Just last week, Sony Nashville released a double-vinyl to commemorate it called Greatest Hits: The RCA Years, which of course includes songs like “Independence Day” and “Concrete Angel.”
In a recent interview with Billboard, she talked about some of those hits and the reasons that she never shied away from tackling big subjects, especially when it came to women and the struggles we face both day-to-day, as well as huge issues like physical and emotional abuse.
Specifically, she spoke about her massive 1997 #1 hit, “A Broken Wing,” and what it means to her as far as how she’s always interpreted the meaning of the song.
Lyrically, it focuses on a woman who feels trapped in an abusive relationship. She has big dreams, but her current circumstances are a living hell she can’t seem to get out of. Eventually, she does escape.

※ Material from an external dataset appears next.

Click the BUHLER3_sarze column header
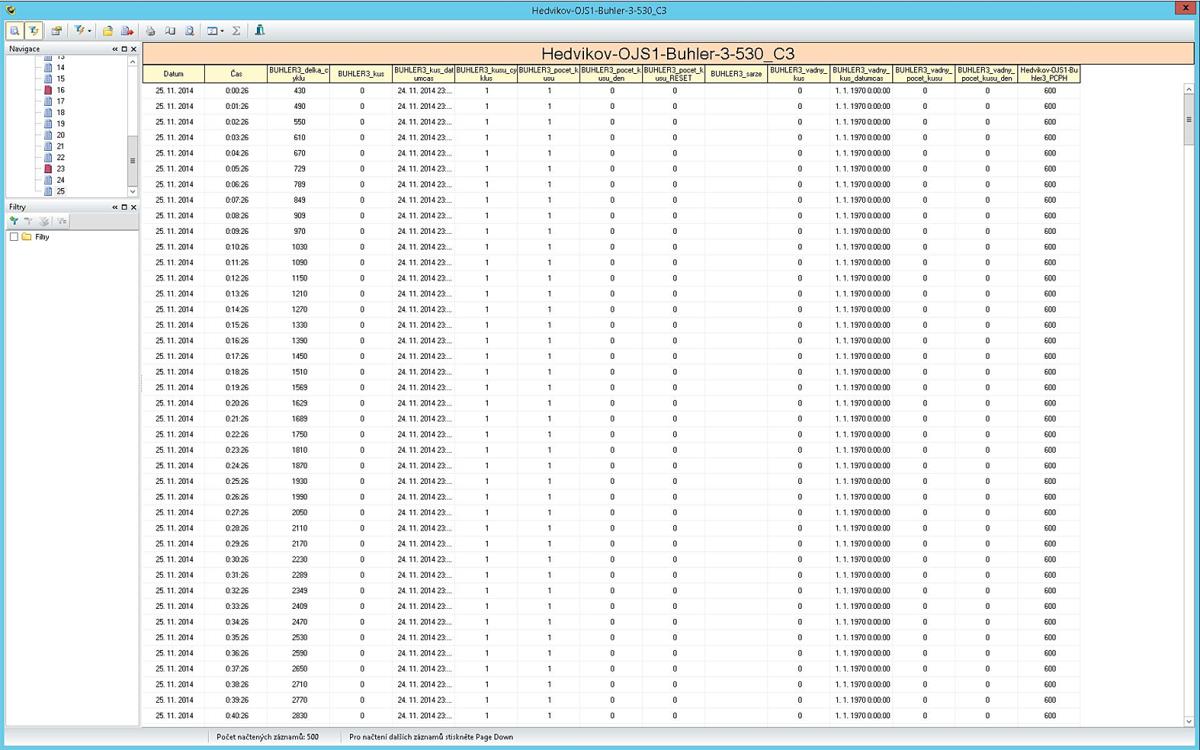This screenshot has height=750, width=1200. tap(736, 74)
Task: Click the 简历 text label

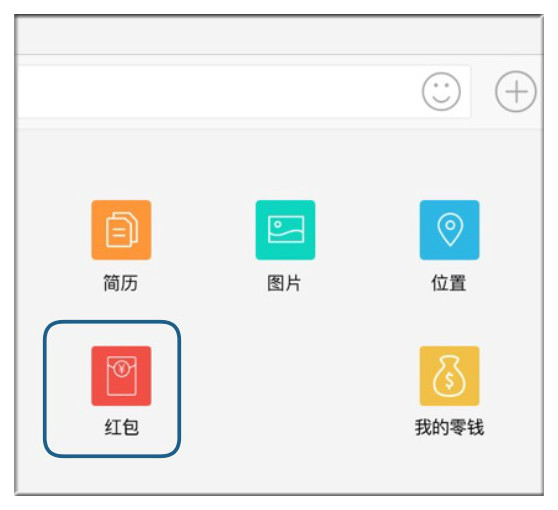Action: [121, 283]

But, both the words in the song and the music video are ambiguous as to whether or not the woman actually committed suicide by jumping out the window, or if the window was just a representation of the openness to her newfound freedom.
Specifically, the bridge in the song does leave much of what happened up to the listener to decide for themselves:
“One Sunday morning She didn’t go to church He wondered why she didn’t leave He went up to the bedroom Found a note by the window With the curtains blowin’ in the breeze”
Martina says she took it all as a metaphor for the woman leaving and claiming her freedom, and she knew she needed to record it herself the first time she heard it because of how honest it was:
“This song just felt really special the first time I heard it. I felt like it would empower someone who needed to hear it.
I still haven’t heard a song about emotional abuse that is quite this direct. So many people ask if the woman jumped out the window in the second verse.
I never interpreted it that way, but I can see now how it could be. I prefer to think of it as a metaphor for her leaving and claiming her freedom.”
Written by James House, Sam Hogin and Phil Barnhart, the song was the the second single from her 1997 album Evolution.
With a powerful message backed by Martina’s equally powerful vocals, as well as a beautiful arrangement and melody, it’s as real and timeless of a song as they come.